▶ WRITTEN TASK
In the article about the Titans' win over the Patriots, what was Marcus Mariota's passing line in that game?

Whatever they’re doing now is working. Tennessee followed up that Monday night performance on Sunday afternoon with a 34-10 beat-down of the New England Patriots. They rolled out to a 17-3 first-quarter lead and never looked back, as Mariota went 16-of-24 for 228 yards and two touchdown passes. He even caught a 21-yard pass from wide receiver Darius Jennings on a “Philly Special”-style reverse pass. The Patriots had run the play earlier in the game and completed the pass to Tom Brady, who stumbled and fell short of the first-down marker.

“I wanted to see if ours looked any better than theirs,” Vrabel quipped after the game.

Everything the Titans did looked better than what the Patriots did in this game, and as a result they’re 5-4 — one game behind an AFC South-leading Houston team they’ve already beaten once. Of the seven games remaining on Tennessee’s schedule, only two are against teams with winning records — one more against Houston and one against Washington.

But more important than any of that is the fact that the offense is humming. After a tough early-season stretch that saw him have to fight through the loss to injury of tight end Delanie Walker and his own difficult elbow injury, Mariota is on a roll. Over his past three games, he has completed 72 percent of his passes with six touchdowns (five passing, one rushing) and one interception.

“It all starts with our quarterback, man, and Marcus is getting better and better every week,” Titans linebacker Wesley Woodyard said. “He’s getting his confidence back.”

Perfect time for it, as the Titans would love to make a playoff push — especially now that they know they can go toe-to-toe with the Patriots and beat them. In order for them to do that, they need Mariota’s confidence to continue to grow in LaFleur’s offense as the weeks go by.

“He really does continue to lead us in his composure,” Vrabel said. “You know, he’s got some lunatics. He’s got me, borderline lunatic LaFleur, and this kid is just, God love him, steady as it gets during the week.”

Mariota was as steady as it gets on Monday, even after two early turnovers put the Titans in a hole. He was steadier still Sunday, seizing control of the game before Brady and Bill Belichick had a chance to settle in. And maybe the best sign of things to come was how unimpressed he was with the whole thing once it was over.

“This was a great win for us, but at the same time, it’s just another step,” Mariota said. “We’re still not where we want to be, and if we get caught up in this, we’re not going to play very well in our next game.”

That’s next Sunday in Indianapolis, against Andrew Luck and the surging division-rival Colts, who’ve won three in a row and would like to get back into this division race themselves. The Patriots vanquished, the Titans’ next mission is to hold serve in the division. Mariota’s steady hand and growing confidence are two of the main reasons they believe they have a chance.

▶ PROVIDED INFORMATION
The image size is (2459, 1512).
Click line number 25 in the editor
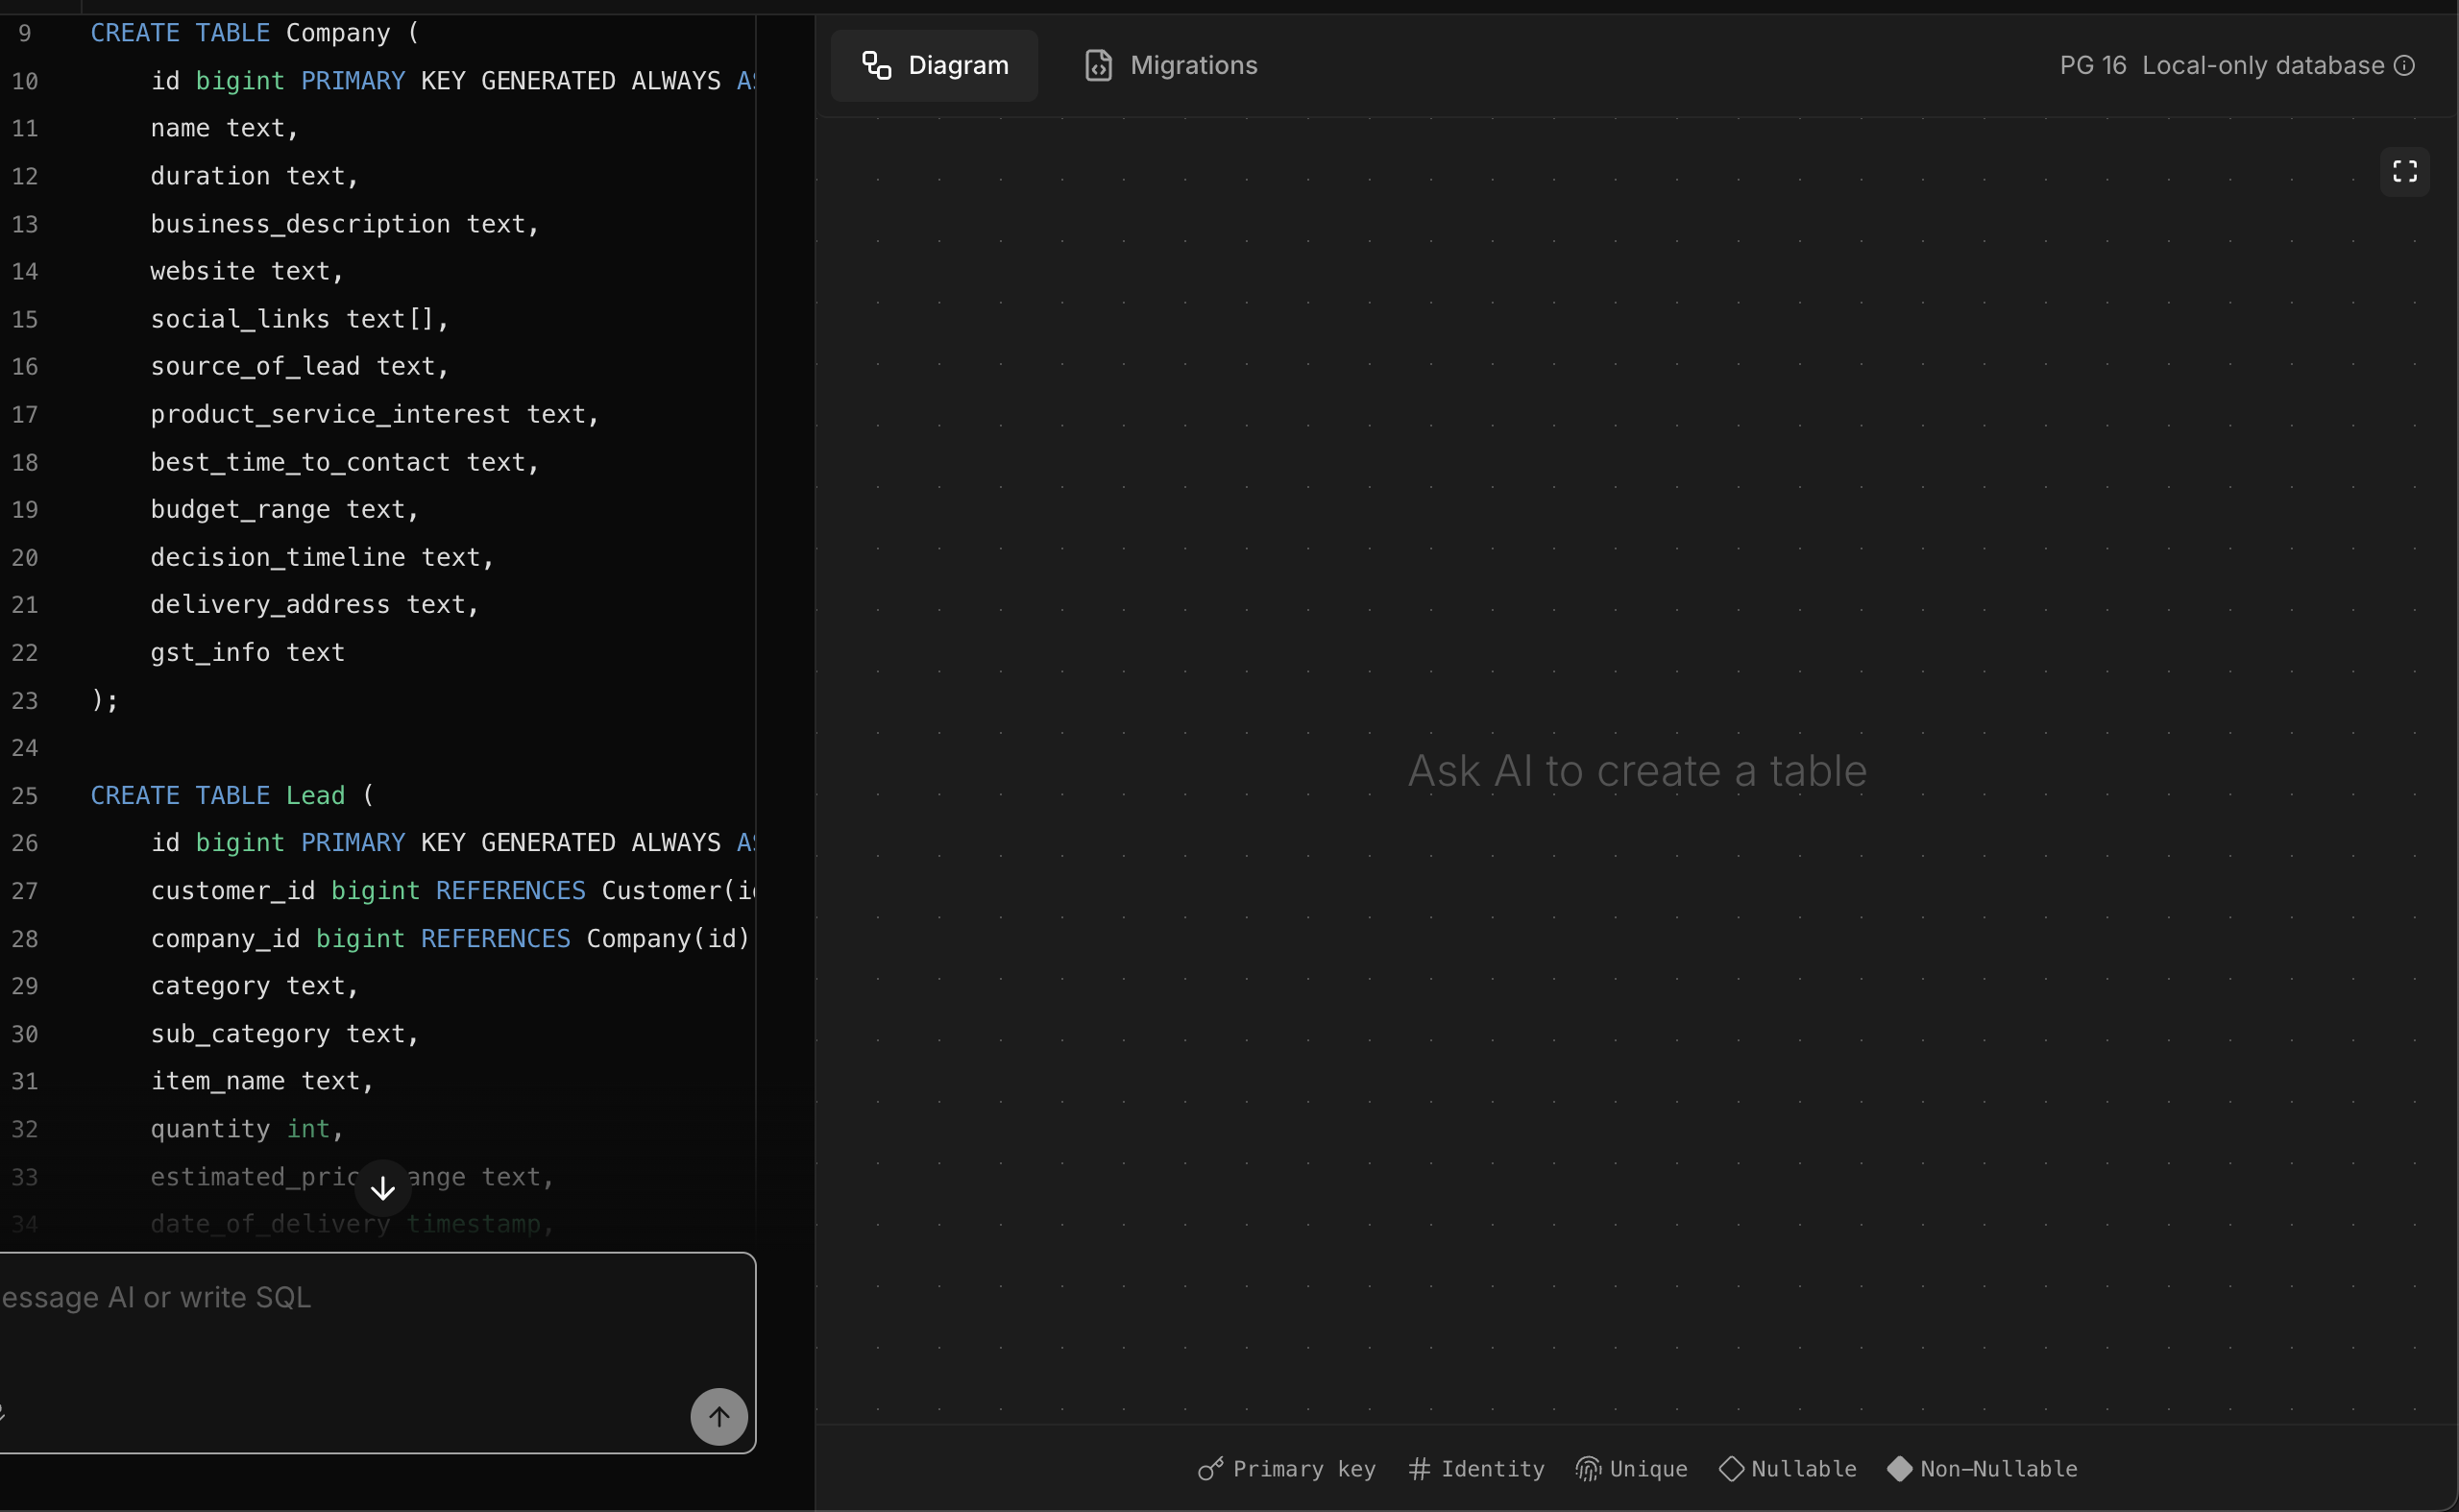[x=24, y=795]
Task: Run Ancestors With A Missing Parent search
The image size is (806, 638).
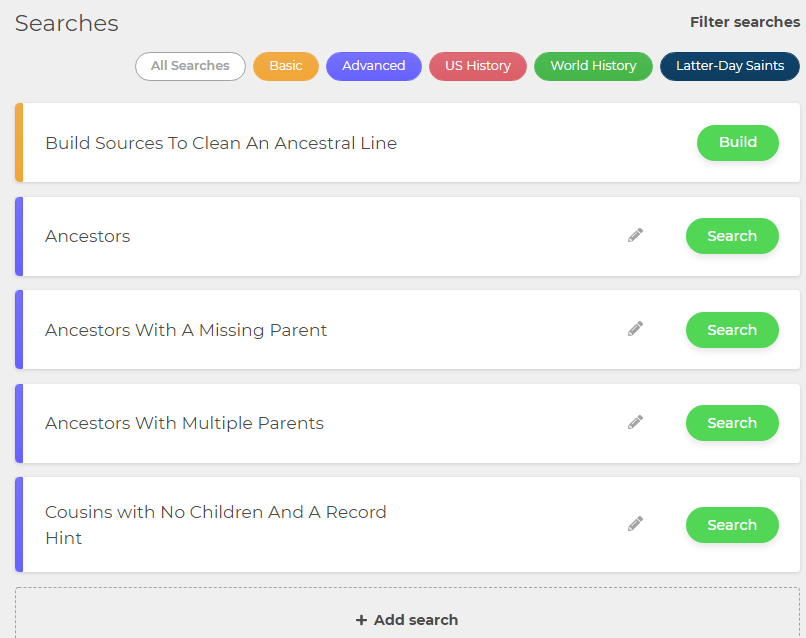Action: [732, 330]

▶ CORRECT RESPONSE
16-of-24 for 228 yards and two touchdown passes.